Migrants who arrived from Gujarat on a Shramik Special train head to board buses to reach their homes, outside Danapur Station on May 20, 2020 in Patna, India.
Santosh Kumar | Hindustan Times via Getty Images
The United Nations Development Programme (UNDP) has warned the coronavirus pandemic is "unleashing a human development crisis," with declines in fundamental areas of living standards expected to be felt across most countries, rich and poor, in every region.
The report, published on Wednesday, estimates that global human development — which is a combined measure of the world's education, health and living standards — is on pace to decline for the first time since the concept was developed in 1990.
In some areas, the UNDP said conditions today were equivalent to levels of deprivation last seen in the mid-1980s.
"For vast swathes of the globe, the pandemic will leave deep, deep scars," Achim Steiner, the UNDP's administrator, said in the report.
"Without support from the international community, we risk a massive reversal of gains made over the last two decades, and an entire generation lost, if not in lives then in rights, opportunities and dignity," he added.
To date, more than 5 million people have contracted the coronavirus worldwide, with 328,368 deaths, according to data compiled by Johns Hopkins University.
'Widening and persistent inequality'
A global public health crisis has meant countries have effectively had to shut down, with many world leaders imposing stringent restrictions on the daily lives of billions of people.
The lockdown measures, which vary in their application but broadly include school closures, bans on public gatherings and social distancing, are expected to result in the worst economic downturn since the Great Depression in the 1930s.
Pandemics typically expose the weaknesses in every society but, even before Covid-19 broke out, the UNDP said "widening and persistent inequality" was a feature of almost every country.
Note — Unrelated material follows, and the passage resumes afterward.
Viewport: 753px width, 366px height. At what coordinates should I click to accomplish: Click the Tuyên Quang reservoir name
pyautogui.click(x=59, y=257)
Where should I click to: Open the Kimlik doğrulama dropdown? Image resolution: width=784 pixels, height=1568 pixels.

"This crisis shows that if we fail to bring equity into the policy toolkit, many will fall further behind," Pedro Conceicao, UNDP director of the Human Development Report Office, said in the report.
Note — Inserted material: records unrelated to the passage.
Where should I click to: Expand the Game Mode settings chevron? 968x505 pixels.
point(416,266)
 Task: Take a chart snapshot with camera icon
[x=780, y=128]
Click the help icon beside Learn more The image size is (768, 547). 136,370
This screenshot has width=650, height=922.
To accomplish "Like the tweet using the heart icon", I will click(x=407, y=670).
"This is particularly important for the 'new necessities' of the 21st century, such as access to the internet, which is helping us to benefit from tele-education, tele-medicine, and to work from home," he added.
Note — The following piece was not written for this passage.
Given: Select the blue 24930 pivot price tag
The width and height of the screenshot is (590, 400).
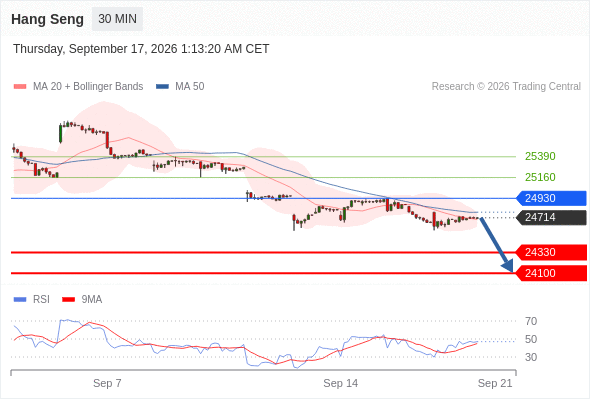Looking at the screenshot, I should pyautogui.click(x=551, y=198).
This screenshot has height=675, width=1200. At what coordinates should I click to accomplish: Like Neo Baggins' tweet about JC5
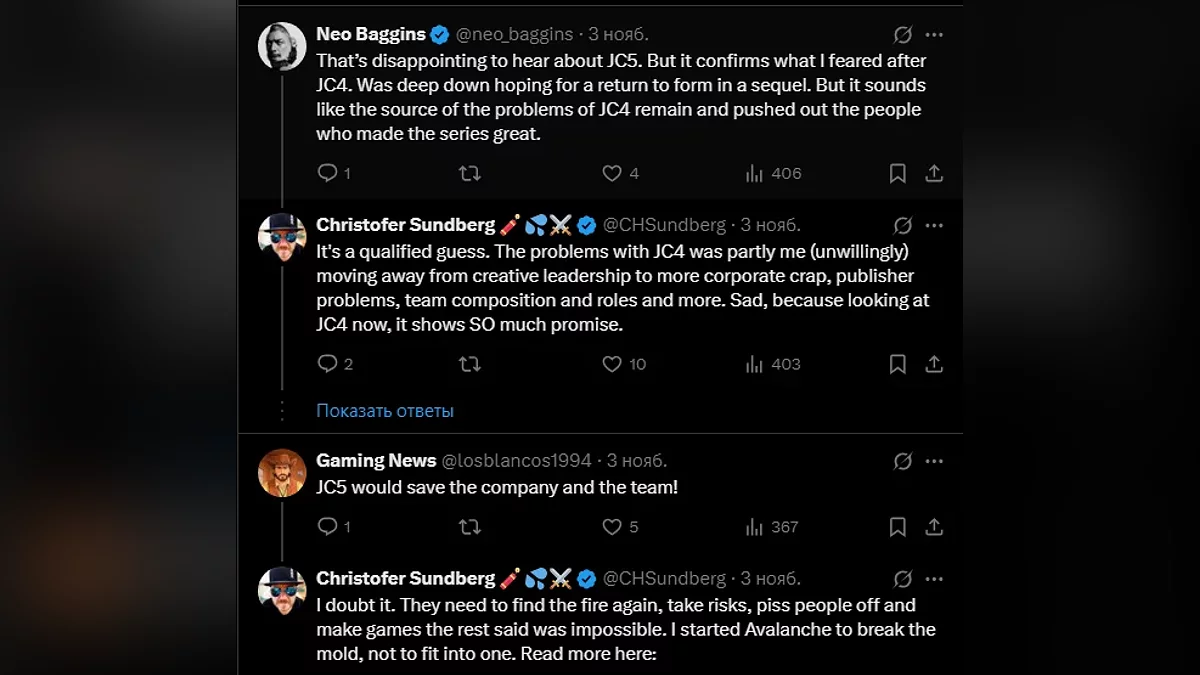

'Triple hit' to health, education and income
The report said global per capita income was expected to fall 4% in 2020, while the World Bank has warned the coronavirus outbreak could push up to 60 million people into extreme poverty.
In addition, the International Labour Organization has predicted that half of all working people could lose their jobs over the coming months, with the virus thought to cost the global economy as much as $10 trillion.
The World Food Programme, meanwhile, anticipates that 265 million people will face crisis levels of hunger in the absence of direct action.
The UNDP stressed the world was currently witnessing "only the beginning of the virus's economic and social implications," with huge disparities among countries in their ability to prepare and respond.
Satere-Mawe indigenous leader Valdiney Satere, 43, collects caferana, a native plant of the Amazon rainforest used as medicinal herb, to treat people showing symptoms of the novel coronavirus COVID-19 in their community Wakiru, in Taruma neighbourhood, a rural area west of Manaus, Amazonas State, Brazil, on May 17, 2020.
RICARDO OLIVEIRA | AFP via Getty Images
Developing countries and those in crisis-mode were expected to suffer the most, along with the already vulnerable. That includes those that rely on the informal economy, women, those living with disabilities, refugees, people that have been displaced and those that suffer from stigma.
"The world has seen many crises over the past 30 years, including the Global Financial Crisis of 2007-09. Each has hit human development hard but, overall, development gains accrued globally year-on-year," the UNDP's Achim Steiner said.
"Covid-19 — with its triple hit to health, education, and income — may change this trend," he added.